Polycarbonates are commercially important materials possessing excellent physical and chemical properties which are useful in a wide range application from non-opaque impact resistant sheets to shaped articles. Generally, however, polycarbonates have rather low scratch resistance and are somewhat susceptible to attack by many common solvents and chemicals.
Previous efforts to overcome this low scratch resistance and susceptibility to attack by solvents have included lamination procedures and application onto the polycarbonate of a surface coating. Many of these prior art remedial efforts have been unsuccessful due to the incompatibility of the laminae and coating materials with the polycarbonate substrate. This incompatibility has resulted in stress cracking and crazing of the polycarbonate, crack propagation into the polycarbonate as a result of the brittleness of the coating, and a reduction of the advantageous properties of the polycarbonate such as, for example, impact resistance, tensile strength, non-opacity and elongation.
The prior art coatings for polycarbonates have included organopolysiloxaner, U.S. Pat. No. 3,707,397; polyester-melamines or acrylic-melamines, U.S. Pat. No. 3,843,390; and allyl resins, U.S. Pat. No. 2,332,461. These types of prior art coatings are generally applied from solutions of inert solvents and are cured to final properties by baking at elevated temperatures. The disadvantages of such systems are obvious. The heat curing requires a supply of thermal energy thereby adding to the cost of the system. Further, the thermal curing step is somewhat limited by the heat distortion temperature of the polycarbonate which is to be coated.

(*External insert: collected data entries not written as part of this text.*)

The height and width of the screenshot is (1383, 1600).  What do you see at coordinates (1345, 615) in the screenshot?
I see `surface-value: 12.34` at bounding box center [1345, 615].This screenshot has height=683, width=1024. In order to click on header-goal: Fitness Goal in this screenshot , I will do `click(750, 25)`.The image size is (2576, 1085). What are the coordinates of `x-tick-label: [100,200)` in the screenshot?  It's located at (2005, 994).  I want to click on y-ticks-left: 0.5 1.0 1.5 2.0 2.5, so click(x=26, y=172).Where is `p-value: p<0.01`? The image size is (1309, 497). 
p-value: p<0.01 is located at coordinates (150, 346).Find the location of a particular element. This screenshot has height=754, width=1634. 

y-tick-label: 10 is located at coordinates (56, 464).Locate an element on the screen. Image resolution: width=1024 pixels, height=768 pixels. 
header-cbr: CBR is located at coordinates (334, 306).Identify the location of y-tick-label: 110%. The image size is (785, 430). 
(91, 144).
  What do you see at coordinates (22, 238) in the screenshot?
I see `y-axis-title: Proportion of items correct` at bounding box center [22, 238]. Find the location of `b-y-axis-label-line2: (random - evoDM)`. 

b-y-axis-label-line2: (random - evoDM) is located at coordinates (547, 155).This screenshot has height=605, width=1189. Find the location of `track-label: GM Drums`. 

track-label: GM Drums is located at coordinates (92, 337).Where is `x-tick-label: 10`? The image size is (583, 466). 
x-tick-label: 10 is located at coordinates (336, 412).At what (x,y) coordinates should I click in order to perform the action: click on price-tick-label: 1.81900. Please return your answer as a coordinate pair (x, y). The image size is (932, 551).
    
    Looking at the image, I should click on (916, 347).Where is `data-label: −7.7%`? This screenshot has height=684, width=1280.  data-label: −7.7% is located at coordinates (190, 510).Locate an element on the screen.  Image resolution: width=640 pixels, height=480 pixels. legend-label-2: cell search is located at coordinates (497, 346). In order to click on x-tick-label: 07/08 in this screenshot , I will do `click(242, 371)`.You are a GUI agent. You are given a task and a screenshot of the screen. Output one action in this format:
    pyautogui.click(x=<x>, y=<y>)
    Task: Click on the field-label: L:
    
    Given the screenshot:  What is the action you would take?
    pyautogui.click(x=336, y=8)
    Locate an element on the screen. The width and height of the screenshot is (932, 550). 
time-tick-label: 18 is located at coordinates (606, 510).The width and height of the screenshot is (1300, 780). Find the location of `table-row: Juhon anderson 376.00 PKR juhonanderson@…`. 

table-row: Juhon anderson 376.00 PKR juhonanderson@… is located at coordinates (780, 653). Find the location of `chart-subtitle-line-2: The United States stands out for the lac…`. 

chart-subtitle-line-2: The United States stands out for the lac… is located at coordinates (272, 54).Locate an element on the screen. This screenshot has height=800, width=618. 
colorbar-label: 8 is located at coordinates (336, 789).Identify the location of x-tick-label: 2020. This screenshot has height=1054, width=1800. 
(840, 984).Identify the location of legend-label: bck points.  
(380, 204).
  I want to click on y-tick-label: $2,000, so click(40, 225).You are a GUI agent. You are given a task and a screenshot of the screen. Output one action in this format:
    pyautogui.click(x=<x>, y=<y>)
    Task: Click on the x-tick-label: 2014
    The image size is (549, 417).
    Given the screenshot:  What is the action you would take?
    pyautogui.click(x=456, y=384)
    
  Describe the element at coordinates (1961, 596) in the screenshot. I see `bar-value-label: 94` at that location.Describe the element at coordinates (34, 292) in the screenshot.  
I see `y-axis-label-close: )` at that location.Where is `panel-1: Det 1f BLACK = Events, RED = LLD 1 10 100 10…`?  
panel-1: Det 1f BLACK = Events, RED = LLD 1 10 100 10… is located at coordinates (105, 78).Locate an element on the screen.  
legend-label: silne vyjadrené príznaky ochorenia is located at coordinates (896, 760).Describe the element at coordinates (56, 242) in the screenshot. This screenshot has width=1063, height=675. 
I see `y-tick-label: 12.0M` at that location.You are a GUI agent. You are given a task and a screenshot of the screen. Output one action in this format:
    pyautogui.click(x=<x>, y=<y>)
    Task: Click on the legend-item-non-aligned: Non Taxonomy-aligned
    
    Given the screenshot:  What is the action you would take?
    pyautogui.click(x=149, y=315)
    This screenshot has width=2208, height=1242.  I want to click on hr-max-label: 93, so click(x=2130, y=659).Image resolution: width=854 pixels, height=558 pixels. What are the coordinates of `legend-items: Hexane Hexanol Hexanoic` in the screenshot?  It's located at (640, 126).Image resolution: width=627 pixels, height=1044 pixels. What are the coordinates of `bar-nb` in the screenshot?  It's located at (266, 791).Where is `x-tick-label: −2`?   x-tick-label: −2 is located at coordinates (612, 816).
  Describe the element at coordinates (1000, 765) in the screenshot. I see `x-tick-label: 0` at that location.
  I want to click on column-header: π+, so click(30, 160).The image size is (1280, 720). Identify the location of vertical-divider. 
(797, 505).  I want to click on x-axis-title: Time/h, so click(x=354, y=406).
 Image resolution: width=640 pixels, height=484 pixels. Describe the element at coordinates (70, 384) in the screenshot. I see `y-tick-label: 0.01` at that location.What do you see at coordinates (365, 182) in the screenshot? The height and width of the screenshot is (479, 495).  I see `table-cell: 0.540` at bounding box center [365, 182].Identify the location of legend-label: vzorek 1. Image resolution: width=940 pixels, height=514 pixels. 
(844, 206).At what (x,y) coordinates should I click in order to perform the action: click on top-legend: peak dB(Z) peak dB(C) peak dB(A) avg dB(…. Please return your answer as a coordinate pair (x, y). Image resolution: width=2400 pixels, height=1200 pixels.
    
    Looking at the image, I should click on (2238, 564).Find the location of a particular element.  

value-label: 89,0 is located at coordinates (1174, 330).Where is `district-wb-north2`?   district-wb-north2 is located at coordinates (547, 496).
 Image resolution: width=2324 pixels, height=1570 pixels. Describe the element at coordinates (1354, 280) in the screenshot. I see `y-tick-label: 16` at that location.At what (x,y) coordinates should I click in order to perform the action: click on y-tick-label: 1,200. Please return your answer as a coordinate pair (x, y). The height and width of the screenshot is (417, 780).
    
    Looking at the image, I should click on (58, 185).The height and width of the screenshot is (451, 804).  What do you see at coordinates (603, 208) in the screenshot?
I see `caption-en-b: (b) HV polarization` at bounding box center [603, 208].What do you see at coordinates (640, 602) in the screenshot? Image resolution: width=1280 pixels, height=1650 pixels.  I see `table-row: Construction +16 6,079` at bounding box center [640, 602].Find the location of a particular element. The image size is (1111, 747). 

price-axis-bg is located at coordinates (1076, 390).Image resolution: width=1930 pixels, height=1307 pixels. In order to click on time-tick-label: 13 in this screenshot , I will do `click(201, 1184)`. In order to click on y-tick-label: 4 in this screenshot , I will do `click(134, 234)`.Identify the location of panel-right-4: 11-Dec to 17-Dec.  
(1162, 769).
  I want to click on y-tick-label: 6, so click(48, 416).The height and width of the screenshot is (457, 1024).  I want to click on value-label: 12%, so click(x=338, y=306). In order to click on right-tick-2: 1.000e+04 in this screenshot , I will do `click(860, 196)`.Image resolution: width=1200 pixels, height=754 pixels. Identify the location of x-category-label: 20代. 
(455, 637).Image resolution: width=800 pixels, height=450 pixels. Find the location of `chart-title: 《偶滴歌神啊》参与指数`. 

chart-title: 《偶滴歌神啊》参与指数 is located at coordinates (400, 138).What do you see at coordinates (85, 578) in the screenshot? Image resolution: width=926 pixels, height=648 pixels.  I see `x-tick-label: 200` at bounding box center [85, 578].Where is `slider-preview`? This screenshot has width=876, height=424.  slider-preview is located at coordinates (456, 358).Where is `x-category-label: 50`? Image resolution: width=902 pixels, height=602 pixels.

Thus, in coating of polycarbonates, sheets of 30 mils and less generally cannot be coated and cured economically because of excessive warpage of the sheets during the thermal curing process.
It is also known in the art to impart abrasion resistance to the surface of a synthetic resin article by forming on the surface of said article a cured film containing, inter alia, a mixture of a compound having a total of at least three acryloxy and/or methacryloxy groups and a copolymerizable mono- or diethylenically unsaturated compound. Thus, for example, U.S. Pat. No. 3,968,305 describes a synthetic resin shaped article having a mar-resistant polymer surface layer consisting essentially of, in polymerized form, (a) 20 to 100 weight % of a compound having a total of at least three acryloxy and/or methacryloxy groups linked with a straight chain aliphatic hydrocarbon residue having not more than 20 carbon atoms and (b) 0 to 80 weight % of at least one copolymerizable mono- or diethylenically unsaturated compound. U.S. Pat. No. 3,968,309 describes a molded article of plastic having on its surface a cured film of a coating material comprising at least 30% by weight of at least one polyfunctional compound selected from the group consisting of polymethacryloxy compounds having at least three methacryloyloxy groups in one molecule and a molecular weight of 250 to 800 and polyacryloxy compounds having at least three acryloyloxy groups in one molecule and a molecular weight of 250 to 800, and a fluorine-containing surfactant, in which the fluorine atom is bonded to a carbon atom.
It has now been found that certain specific polyfunctional acrylic monomers in conjunction with certain acrylic modified polymers can be used to provide excellent UV cured coatings for polycarbonate. Thus, the present invention provides a certain acrylate ester monomer-acrylic modified polymer based UV-cured non-opaque coating for polycarbonates which has improved adhesion, especially after exposure to weathering, to the polycarbonate, is compatible with the polycarbonate, and is mar, abrasion and solvent resistant.